Interview

W+W in Kaufbeuren
Slemun Abraham

Mit eigener Spenglerei mitten im Allgäu. 34 Mitarbeiterinnen und Mitarbeiter wuppen den Laden.

Bei uns geht es sehr familiär zu. Viele Kollegen sind schon lange im Unternehmen.

Oft braucht es oft nur wenige Worte, um zu wissen, was Sache ist. Wir sind ein junges Team, viele sind privat befreundet und zwei Mal im Jahr unternehmen wir etwas gemeinsam.

Slemun Abraham 

Slemun Abrahamwas ist am Standort Kaufbeuren besonders?
SA: Da gibt’s Einiges: Wir sind eine von zwei Filialen in der Gruppe mit eigener Spenglerei. Daher können wir auch große Unfälle und Karosserieschäden richten. Außerdem haben wir einen Kollegen im Vertrieb, der unsere Autos deutschlandweit an Handelsvertreter von Versicherungen verkauft. Die großen Konzerne haben spezielle Rahmenverträge mit der BMW AG, und wir können extrem gute Angebote machen. Weil das Allgäu so schön ist, kommen Kunden dann schon mal durch halb Deutschland gefahren, um ihr Auto zu holen und hier ein Wochenende zu verbringen.

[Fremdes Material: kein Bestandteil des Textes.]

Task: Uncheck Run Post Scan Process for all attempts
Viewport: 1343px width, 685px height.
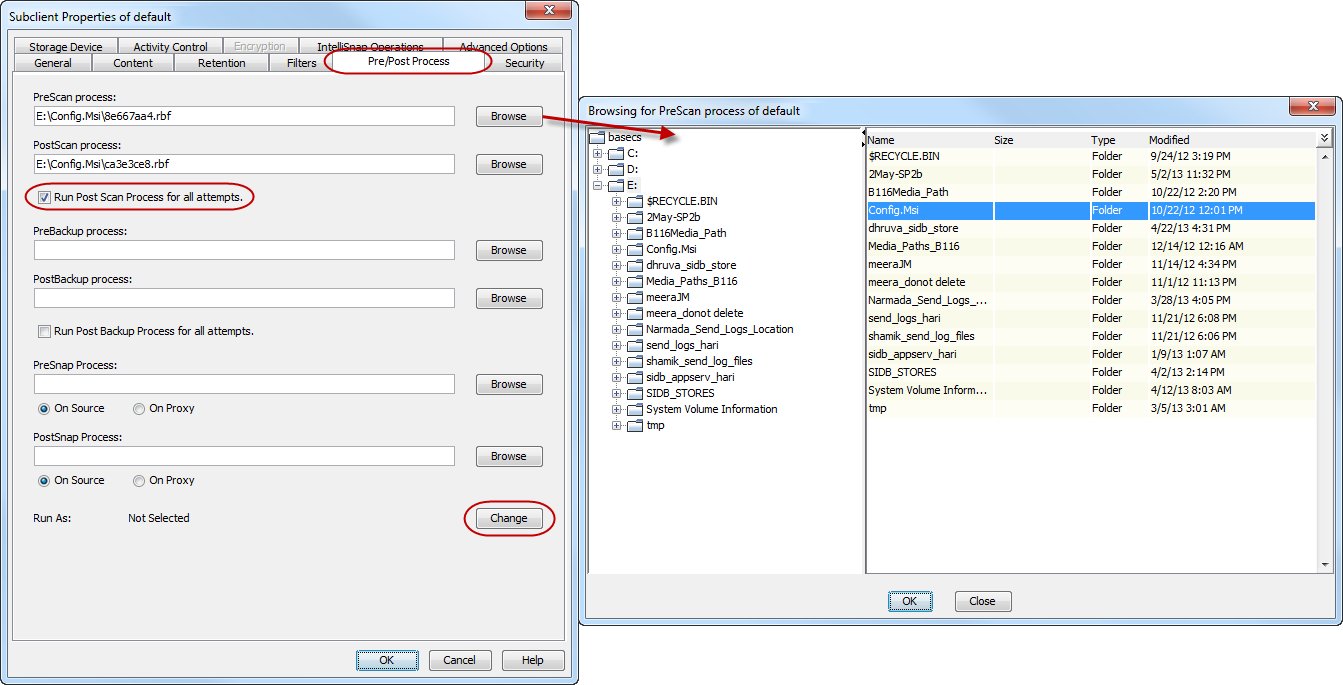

Kommen auch Kunden aus der Region?
SA: Jede Menge. Als einziges BMW-Autohaus in Kaufbeuren haben wir eine sehr gute Ausgangslage und kennen unsere Kunden seit Jahren. Gleiches gilt für unser Team. 34 Personen sind wir, fast die Hälfte davon ist seit mehr als zehn Jahren bei uns.

Wie ist es so, bei Ihnen zu arbeiten?
SA: Um mit den Äußerlichkeiten anzufangen: Wir haben ein schickes Gebäude mit großen Glasfronten und elektrischen Rollos als Sonnenschutz. Und als erster W + W-Standort haben wir eine eigene Photovoltaik-Anlage auf dem Dach.

Und die inneren Werte?
SA: Bei uns geht es sehr familiär zu. Weil wir uns untereinander und unsere Kunden schon lange kennen, braucht es oft nur wenige Worte, um zu wissen, was Sache ist. Wir sind ein junges Team, die meisten sind zwischen 16 und 30. Viele sind privat befreundet und zwei Mal im Jahr unternehmen wir etwas gemeinsam: Paintball, Soccerhalle oder ein Fahrertraining. Wir lassen uns was einfallen. Und im Winter machen wir unsere eigene kleine Weihnachtsfeier. Es ist mir wichtig, dass sich hier alle wohlfühlen.

Finden Sie dann auch leicht neue Mitarbeitende?
SA: Bei den Auszubildenden kommen wir gut klar. Ich bin selbst Ausbilder, wir arbeiten eng mit den Berufsschulen und der Arbeitsagentur zusammen. Schwieriger ist es bei Fachkräften. Berufserfahrene KFZ-Mechatroniker sind kaum zu finden. Ich würde gerne noch jemanden einstellen, aber die Bewerbungslage ist dünn. Umso wichtiger sind die Auszubildenden für uns. Wir freuen uns immer, wenn das gut passt und sie nach dem Abschluss voll einsteigen.